Good Day, God!
I have been thinking a lot about aimlessness. My church’s statement of faith talks about aimlessness and sin. And my Left Brain does think aimlessness is a kind of sin. My concern about aimlessness arose while I was home sick.
“Ah”, I thought, “I’m not finished transitioning from work into retirement!” It has been one year now, God. One year since I let go of “external goals and purposes.”
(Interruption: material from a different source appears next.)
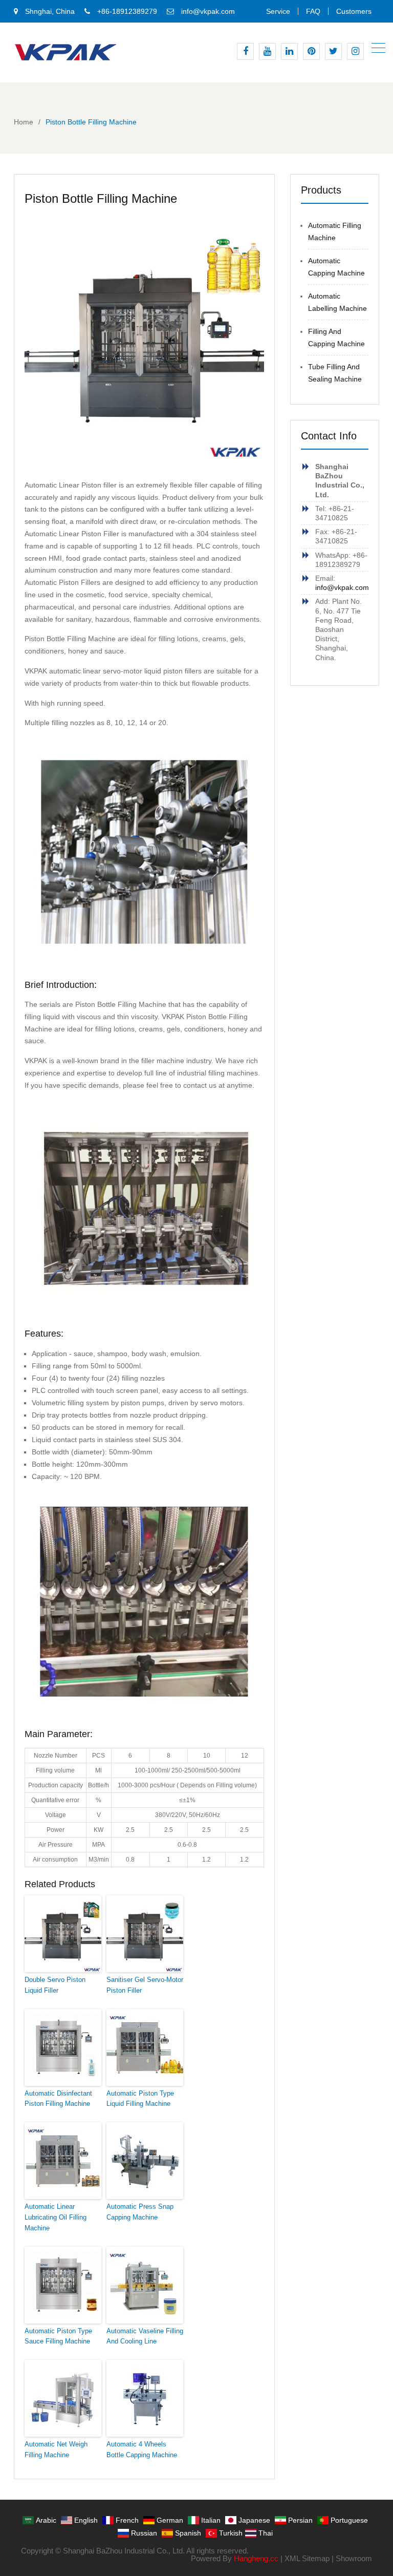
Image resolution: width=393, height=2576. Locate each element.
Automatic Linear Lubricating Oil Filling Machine (55, 2217)
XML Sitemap (307, 2558)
Then, after discussing my sense of aimlessness with June, my spiritual director, I decided to reframe it as floating.
I like floating, God. In fact, when I am in the ocean I spend a fair bit of time floating and admiring the fish. I am not a purposeful swimmer. I don’t log miles. I don’t take photos. I don’t even get much exercise. I mostly float and enjoy.
That is pretty much where I am now in my life.
I’m floating and enjoying what’s going on around me. Not that I enjoy everything. I worry a bit about my mother. I won’t have her forever. In fact, I won’t be here forever, either. These are sobering thoughts. But necessary thoughts.
And by chance I am reading a book that shines an almost holy light on these thoughts of life and death. The book is God’s Hotel: A Doctor, a Hospital, and a Pilgrimage to the Heart of Medicine by Dr. Victoria Sweet. Stories about her patients put my tiny problems into a healing perspective. And her affirmation about our body’s desire and ability to heal are encouraging. She says that a first step is to remove what gets in the way of healing.
Please, God. Help me recognize and remove what gets in the way of healing.